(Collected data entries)
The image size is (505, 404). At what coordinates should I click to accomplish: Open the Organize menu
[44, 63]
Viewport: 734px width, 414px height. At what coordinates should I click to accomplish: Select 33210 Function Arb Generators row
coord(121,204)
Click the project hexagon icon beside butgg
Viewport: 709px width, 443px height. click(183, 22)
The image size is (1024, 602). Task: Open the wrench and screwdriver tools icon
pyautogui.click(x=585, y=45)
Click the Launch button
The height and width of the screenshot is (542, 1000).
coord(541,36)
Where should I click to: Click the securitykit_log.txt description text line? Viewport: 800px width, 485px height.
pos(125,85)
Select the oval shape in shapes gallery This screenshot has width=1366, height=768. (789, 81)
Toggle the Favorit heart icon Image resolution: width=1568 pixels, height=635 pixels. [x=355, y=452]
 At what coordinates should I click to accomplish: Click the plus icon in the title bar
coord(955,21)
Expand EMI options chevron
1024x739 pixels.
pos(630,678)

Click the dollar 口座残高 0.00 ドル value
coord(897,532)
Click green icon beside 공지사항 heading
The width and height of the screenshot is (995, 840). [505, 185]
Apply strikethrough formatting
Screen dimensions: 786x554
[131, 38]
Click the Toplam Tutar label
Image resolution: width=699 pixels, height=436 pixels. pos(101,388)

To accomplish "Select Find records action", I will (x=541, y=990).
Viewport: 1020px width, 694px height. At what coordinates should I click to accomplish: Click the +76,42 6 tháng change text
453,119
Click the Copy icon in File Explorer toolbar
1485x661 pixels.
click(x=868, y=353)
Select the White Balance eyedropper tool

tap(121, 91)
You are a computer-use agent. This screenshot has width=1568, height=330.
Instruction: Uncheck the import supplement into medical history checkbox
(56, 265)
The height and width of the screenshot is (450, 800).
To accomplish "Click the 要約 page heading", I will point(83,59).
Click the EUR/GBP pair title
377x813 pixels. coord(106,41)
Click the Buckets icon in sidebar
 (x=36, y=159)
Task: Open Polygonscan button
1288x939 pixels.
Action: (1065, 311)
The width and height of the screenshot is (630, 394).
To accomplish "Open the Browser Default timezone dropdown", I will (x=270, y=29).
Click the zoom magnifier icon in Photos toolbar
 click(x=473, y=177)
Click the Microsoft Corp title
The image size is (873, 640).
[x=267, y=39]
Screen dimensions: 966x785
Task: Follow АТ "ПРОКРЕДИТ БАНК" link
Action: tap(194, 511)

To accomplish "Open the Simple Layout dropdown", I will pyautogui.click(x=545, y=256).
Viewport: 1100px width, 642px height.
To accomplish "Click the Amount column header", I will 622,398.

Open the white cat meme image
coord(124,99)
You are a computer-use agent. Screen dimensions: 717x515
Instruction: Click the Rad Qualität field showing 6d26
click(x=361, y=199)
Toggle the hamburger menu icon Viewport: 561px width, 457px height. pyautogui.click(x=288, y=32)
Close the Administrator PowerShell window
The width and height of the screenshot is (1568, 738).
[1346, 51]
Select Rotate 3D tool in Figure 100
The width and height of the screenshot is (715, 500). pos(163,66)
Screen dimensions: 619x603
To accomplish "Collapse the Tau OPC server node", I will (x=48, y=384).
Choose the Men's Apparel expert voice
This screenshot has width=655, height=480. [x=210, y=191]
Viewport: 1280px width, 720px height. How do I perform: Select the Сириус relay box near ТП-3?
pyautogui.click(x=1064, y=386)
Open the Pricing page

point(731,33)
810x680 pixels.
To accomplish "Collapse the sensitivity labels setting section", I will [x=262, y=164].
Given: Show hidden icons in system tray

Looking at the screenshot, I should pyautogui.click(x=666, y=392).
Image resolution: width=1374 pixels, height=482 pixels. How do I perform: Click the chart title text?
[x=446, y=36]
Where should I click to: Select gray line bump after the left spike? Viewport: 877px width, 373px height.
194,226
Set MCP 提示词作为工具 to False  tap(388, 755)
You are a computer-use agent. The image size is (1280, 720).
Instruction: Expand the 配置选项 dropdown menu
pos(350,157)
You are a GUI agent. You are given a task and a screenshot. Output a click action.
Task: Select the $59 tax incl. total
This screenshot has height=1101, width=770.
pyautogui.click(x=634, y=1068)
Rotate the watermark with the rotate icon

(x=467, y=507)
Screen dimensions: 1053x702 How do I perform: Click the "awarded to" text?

__Exercise prompt__.
Restate all of the data above. Match it word for word.

__Result for this exercise__.
The image size is (505, 404). At what coordinates should I click to accomplish: Open the Organize menu
[44, 63]
Viewport: 734px width, 414px height. At what coordinates should I click to accomplish: Select 33210 Function Arb Generators row
coord(121,204)
Click the project hexagon icon beside butgg
Viewport: 709px width, 443px height. click(183, 22)
The image size is (1024, 602). Task: Open the wrench and screwdriver tools icon
pyautogui.click(x=585, y=45)
Click the Launch button
The height and width of the screenshot is (542, 1000).
coord(541,36)
Where should I click to: Click the securitykit_log.txt description text line? Viewport: 800px width, 485px height.
pos(125,85)
Select the oval shape in shapes gallery This screenshot has width=1366, height=768. (789, 81)
Toggle the Favorit heart icon Image resolution: width=1568 pixels, height=635 pixels. [x=355, y=452]
 At what coordinates should I click to accomplish: Click the plus icon in the title bar
coord(955,21)
Expand EMI options chevron
1024x739 pixels.
pos(630,678)

Click the dollar 口座残高 0.00 ドル value
coord(897,532)
Click green icon beside 공지사항 heading
The width and height of the screenshot is (995, 840). [505, 185]
Apply strikethrough formatting
Screen dimensions: 786x554
[131, 38]
Click the Toplam Tutar label
Image resolution: width=699 pixels, height=436 pixels. pos(101,388)

To accomplish "Select Find records action", I will (x=541, y=990).
Viewport: 1020px width, 694px height. At what coordinates should I click to accomplish: Click the +76,42 6 tháng change text
453,119
Click the Copy icon in File Explorer toolbar
1485x661 pixels.
click(x=868, y=353)
Select the White Balance eyedropper tool

tap(121, 91)
You are a computer-use agent. This screenshot has width=1568, height=330.
Instruction: Uncheck the import supplement into medical history checkbox
(56, 265)
The height and width of the screenshot is (450, 800).
To accomplish "Click the 要約 page heading", I will point(83,59).
Click the EUR/GBP pair title
377x813 pixels. coord(106,41)
Click the Buckets icon in sidebar
 (x=36, y=159)
Task: Open Polygonscan button
1288x939 pixels.
Action: (1065, 311)
The width and height of the screenshot is (630, 394).
To accomplish "Open the Browser Default timezone dropdown", I will (x=270, y=29).
Click the zoom magnifier icon in Photos toolbar
 click(x=473, y=177)
Click the Microsoft Corp title
The image size is (873, 640).
[x=267, y=39]
Screen dimensions: 966x785
Task: Follow АТ "ПРОКРЕДИТ БАНК" link
Action: tap(194, 511)

To accomplish "Open the Simple Layout dropdown", I will pyautogui.click(x=545, y=256).
Viewport: 1100px width, 642px height.
To accomplish "Click the Amount column header", I will 622,398.

Open the white cat meme image
coord(124,99)
You are a computer-use agent. Screen dimensions: 717x515
Instruction: Click the Rad Qualität field showing 6d26
click(x=361, y=199)
Toggle the hamburger menu icon Viewport: 561px width, 457px height. pyautogui.click(x=288, y=32)
Close the Administrator PowerShell window
The width and height of the screenshot is (1568, 738).
[1346, 51]
Select Rotate 3D tool in Figure 100
The width and height of the screenshot is (715, 500). pos(163,66)
Screen dimensions: 619x603
To accomplish "Collapse the Tau OPC server node", I will (x=48, y=384).
Choose the Men's Apparel expert voice
This screenshot has width=655, height=480. [x=210, y=191]
Viewport: 1280px width, 720px height. How do I perform: Select the Сириус relay box near ТП-3?
pyautogui.click(x=1064, y=386)
Open the Pricing page

point(731,33)
810x680 pixels.
To accomplish "Collapse the sensitivity labels setting section", I will [x=262, y=164].
Given: Show hidden icons in system tray

Looking at the screenshot, I should pyautogui.click(x=666, y=392).
Image resolution: width=1374 pixels, height=482 pixels. How do I perform: Click the chart title text?
[x=446, y=36]
Where should I click to: Select gray line bump after the left spike? Viewport: 877px width, 373px height.
194,226
Set MCP 提示词作为工具 to False  tap(388, 755)
You are a computer-use agent. The image size is (1280, 720).
Instruction: Expand the 配置选项 dropdown menu
pos(350,157)
You are a GUI agent. You are given a task and a screenshot. Output a click action.
Task: Select the $59 tax incl. total
This screenshot has height=1101, width=770.
pyautogui.click(x=634, y=1068)
Rotate the watermark with the rotate icon

(x=467, y=507)
Screen dimensions: 1053x702 How do I perform: Click the "awarded to" text?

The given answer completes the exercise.